グランディ高等弁務官は記者会見でこの危機について言及し、「この紛争に、もはや空爆など軍事的解決策はありえません。和平協定を結ぶなど政治的に解決するしかないのです。全ての関係者が、恐怖に怯え苦痛を味わっている子どもたちの目をまっすぐ見て、『今こそ紛争を終えなければならない』と悟ることを願います」と強く訴えました。
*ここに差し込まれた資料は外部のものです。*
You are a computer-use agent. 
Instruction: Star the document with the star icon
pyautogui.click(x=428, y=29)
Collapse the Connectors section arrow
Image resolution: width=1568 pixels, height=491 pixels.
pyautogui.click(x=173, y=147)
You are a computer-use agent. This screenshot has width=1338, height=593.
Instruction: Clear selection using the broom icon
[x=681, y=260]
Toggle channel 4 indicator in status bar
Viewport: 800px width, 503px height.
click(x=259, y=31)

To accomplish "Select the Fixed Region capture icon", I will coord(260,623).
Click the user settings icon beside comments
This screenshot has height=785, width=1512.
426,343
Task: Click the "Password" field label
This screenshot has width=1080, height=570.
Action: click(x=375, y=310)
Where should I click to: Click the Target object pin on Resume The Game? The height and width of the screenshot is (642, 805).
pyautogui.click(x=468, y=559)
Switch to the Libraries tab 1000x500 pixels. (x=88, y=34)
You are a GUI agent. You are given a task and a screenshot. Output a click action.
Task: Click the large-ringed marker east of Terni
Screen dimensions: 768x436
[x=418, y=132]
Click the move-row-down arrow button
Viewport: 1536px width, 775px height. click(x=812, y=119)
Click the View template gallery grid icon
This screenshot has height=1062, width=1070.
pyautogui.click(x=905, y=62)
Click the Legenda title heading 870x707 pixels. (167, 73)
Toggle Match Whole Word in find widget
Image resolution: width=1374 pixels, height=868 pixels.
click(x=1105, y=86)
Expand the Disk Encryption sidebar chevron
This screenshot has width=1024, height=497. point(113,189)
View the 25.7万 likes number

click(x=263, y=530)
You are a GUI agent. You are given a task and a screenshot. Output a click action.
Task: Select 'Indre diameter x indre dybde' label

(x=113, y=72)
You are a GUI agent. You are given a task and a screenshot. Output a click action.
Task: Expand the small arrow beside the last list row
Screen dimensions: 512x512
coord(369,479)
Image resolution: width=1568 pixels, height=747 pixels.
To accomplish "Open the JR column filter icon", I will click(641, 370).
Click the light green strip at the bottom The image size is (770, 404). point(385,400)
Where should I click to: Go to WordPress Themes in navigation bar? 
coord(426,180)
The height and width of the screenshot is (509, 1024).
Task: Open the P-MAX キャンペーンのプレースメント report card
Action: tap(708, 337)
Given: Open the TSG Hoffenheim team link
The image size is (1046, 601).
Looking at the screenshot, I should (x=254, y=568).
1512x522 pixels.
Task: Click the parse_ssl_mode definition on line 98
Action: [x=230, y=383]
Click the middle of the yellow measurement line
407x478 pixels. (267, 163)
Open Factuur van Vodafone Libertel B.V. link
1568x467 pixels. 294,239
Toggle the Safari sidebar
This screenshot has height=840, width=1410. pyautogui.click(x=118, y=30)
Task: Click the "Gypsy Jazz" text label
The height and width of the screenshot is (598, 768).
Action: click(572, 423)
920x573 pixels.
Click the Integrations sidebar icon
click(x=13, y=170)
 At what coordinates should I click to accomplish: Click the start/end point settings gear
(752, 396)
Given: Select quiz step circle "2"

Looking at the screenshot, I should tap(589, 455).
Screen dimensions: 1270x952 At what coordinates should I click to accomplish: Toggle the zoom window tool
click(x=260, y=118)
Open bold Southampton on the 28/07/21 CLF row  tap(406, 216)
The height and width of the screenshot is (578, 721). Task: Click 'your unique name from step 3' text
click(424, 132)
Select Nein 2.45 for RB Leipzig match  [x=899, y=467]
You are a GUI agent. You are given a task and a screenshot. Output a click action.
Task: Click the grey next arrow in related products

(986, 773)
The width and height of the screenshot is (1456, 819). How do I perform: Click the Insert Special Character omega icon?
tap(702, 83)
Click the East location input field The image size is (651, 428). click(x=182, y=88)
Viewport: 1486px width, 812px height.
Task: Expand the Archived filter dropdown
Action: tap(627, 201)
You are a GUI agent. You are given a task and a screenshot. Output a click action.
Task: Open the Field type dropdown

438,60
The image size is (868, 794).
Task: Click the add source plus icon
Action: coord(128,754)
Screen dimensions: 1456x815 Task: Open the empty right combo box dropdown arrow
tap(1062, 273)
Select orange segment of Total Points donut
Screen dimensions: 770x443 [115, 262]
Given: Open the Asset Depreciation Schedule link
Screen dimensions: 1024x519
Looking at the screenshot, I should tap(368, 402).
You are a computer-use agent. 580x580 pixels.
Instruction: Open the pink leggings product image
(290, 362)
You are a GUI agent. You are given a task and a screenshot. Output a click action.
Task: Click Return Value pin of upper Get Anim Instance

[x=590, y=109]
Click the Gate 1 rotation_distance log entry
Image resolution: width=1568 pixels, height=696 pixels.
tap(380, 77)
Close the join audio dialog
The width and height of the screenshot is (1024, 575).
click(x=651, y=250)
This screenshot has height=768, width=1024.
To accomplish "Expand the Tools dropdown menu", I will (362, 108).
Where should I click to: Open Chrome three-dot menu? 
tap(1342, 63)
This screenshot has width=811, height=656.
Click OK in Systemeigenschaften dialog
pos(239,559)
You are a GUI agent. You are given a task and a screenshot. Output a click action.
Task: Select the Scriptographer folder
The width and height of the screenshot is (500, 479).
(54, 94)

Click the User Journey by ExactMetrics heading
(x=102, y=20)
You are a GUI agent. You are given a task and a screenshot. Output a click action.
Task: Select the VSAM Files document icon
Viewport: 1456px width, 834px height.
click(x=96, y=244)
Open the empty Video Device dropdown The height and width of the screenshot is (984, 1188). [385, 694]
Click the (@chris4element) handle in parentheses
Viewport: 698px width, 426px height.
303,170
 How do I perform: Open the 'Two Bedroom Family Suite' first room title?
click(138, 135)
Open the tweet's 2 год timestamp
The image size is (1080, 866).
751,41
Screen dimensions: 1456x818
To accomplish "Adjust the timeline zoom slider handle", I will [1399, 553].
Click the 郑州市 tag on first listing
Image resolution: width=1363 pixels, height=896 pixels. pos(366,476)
若き日にボランティアとしてタイの難民キャンプで働き、「戦争が人間にもたらす結果に取り組むために、全ての人に役割がある」という信念を持ったというグランディ高等弁務官。第8代難民高等弁務官の緒方貞子さんが任期中(1991年~2000年)には、特別補佐官や官房長として緒方さんの右腕となり、難民援助活動に力を尽くしてきました。
今回、平和都市広島、そして唯一の被爆国である日本から強いメッセージを発したグランディ高等弁務官は、今日も世界各国の難民支援の現場を訪れ、難民の痛みに寄り添い彼らの声なき声となって、世界中の全ての人に難民への支援を呼びかけています。

(写真)
南スーダン難民を訪問するグランディ高等弁務官。「私の仕事の中で、難民支援の現場での活動が最も重要です。世界中の難民に直接会って、亡くなったり生き別れになった家族や、捨てざるを得なかった故郷などについて話を聞くのです。難民の窮状を理解しその声を世界中に届けるために、こうした活動は欠かせないと固く信じています」と語った。

 

フィリッポ・グランディ国連難民高等弁務官 略歴

2016年1月、国連難民高等弁務官に就任。これまで世界各地で難民や国際問題に関連する職務を経験。30年以上にわたり国際問題に関わる職務をこなしており、そのうち27年は国連機関で勤務した経歴を持つ。前職はUNRWA (国連パレスチナ難民救済事業機関)のトップである事務局長。それ以前にはNGOやUNHCRのアフリカ、アジア、中東、ジュネーブ本部などでの職務経験がある。イタリア出身。